WebFlux throughput increases by roughly 25 %: event‑loop optimization, Java 21+ virtual‑thread support, and benchmark results showing Spring 6 at ~8,500 req/s versus Spring 7 at ~10,600 req/s.
Retry mechanism is moved into spring‑core, replacing the separate Spring Retry project.
Full JSpecify null‑safety support enables IDE warnings for potential NPEs when used with Java 17+ nullable annotations.
Migration checklist – five key steps
1. Dependency upgrade
Containers: Tomcat 11+ / Jetty 12+
Data layer: Hibernate 7+, Jackson 3+ (Jackson 2.x deprecated)
Testing: JUnit 6+ (Spring 6’s JUnit 5 remains compatible but migration is recommended)

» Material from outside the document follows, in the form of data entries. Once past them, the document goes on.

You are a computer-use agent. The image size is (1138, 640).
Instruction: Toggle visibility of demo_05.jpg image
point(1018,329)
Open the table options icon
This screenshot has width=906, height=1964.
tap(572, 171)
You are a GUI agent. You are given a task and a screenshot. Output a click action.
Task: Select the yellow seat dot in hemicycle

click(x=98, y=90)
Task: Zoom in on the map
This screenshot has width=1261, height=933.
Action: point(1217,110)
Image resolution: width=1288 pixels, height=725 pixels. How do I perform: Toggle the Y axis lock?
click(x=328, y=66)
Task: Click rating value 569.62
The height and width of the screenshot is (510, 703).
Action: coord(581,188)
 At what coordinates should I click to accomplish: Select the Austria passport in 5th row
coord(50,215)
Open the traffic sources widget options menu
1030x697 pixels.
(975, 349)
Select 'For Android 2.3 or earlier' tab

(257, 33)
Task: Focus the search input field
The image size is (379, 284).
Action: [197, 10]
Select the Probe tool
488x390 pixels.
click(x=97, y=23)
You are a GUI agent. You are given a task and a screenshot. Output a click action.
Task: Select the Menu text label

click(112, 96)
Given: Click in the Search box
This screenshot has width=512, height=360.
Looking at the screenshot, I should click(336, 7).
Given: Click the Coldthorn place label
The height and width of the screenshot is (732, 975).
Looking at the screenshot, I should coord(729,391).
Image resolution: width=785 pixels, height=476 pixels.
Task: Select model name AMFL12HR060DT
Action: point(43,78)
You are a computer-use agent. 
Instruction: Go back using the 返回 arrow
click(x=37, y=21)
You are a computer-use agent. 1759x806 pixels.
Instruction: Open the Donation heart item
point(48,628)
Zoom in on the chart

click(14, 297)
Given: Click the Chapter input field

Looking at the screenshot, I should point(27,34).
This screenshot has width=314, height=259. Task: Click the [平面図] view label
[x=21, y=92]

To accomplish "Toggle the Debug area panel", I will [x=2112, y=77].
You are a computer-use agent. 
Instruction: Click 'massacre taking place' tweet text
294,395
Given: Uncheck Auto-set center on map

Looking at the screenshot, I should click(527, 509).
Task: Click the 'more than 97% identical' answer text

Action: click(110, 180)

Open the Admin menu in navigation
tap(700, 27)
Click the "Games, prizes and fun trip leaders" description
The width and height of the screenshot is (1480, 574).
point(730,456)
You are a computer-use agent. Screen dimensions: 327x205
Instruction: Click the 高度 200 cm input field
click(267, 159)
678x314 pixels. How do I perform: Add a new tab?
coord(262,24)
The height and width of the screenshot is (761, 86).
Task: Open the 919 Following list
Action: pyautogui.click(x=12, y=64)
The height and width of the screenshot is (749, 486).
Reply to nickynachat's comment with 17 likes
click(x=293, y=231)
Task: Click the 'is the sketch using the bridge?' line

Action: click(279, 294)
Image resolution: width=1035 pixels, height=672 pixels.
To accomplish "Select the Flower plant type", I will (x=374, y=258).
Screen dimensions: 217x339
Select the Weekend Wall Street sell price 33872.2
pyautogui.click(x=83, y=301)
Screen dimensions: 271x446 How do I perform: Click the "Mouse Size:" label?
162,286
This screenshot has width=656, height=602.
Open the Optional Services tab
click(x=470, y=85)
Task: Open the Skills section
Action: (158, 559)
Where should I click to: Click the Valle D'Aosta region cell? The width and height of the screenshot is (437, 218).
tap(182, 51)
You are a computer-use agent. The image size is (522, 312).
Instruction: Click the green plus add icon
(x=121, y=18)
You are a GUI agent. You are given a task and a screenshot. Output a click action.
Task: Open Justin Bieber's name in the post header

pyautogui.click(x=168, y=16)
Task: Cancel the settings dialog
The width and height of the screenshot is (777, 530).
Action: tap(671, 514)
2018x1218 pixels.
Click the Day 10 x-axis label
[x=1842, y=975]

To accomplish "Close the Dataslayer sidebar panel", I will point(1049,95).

2. Code changes – three mandatory modifications
Replace all javax. imports with jakarta. equivalents (e.g., jakarta.servlet.http.HttpServletRequest).
Remove RestTemplate usage; adopt WebClient or @HttpExchange.
Delete XML configuration files and migrate to Java Config (e.g., replace applicationContext.xml with @Configuration classes).
3. Critical test scenarios
Concurrent asynchronous logic (virtual threads may alter the existing thread model).
Transaction boundaries (Spring 7 refines transaction propagation).
AOP aspects (annotation caching may affect execution order).
4. Special‑case adaptations
Cache: ConcurrentReferenceHashMap lock‑contention issue is fixed; no extra tuning needed for high concurrency.
Reactive: Netty header adapter returns an empty list instead of null, so null checks must be removed.
Interceptors: Exception logs now clearly identify the failing interceptor, improving debugging efficiency.
Upgrade decision
Upgrade recommended when:
Running Spring Boot 4 (which mandates Spring 7).
Needing native‑image deployment with GraalVM.
Building high‑concurrency reactive applications (WebFlux performance boost).
Requiring built‑in API version management or a declarative HTTP client.
Consider staying on the current version when:
The project runs stably on Spring 5/6 with no new feature requirements.
Dependencies have not moved to Jakarta EE 11 (e.g., older MyBatis not compatible with JPA 3.2).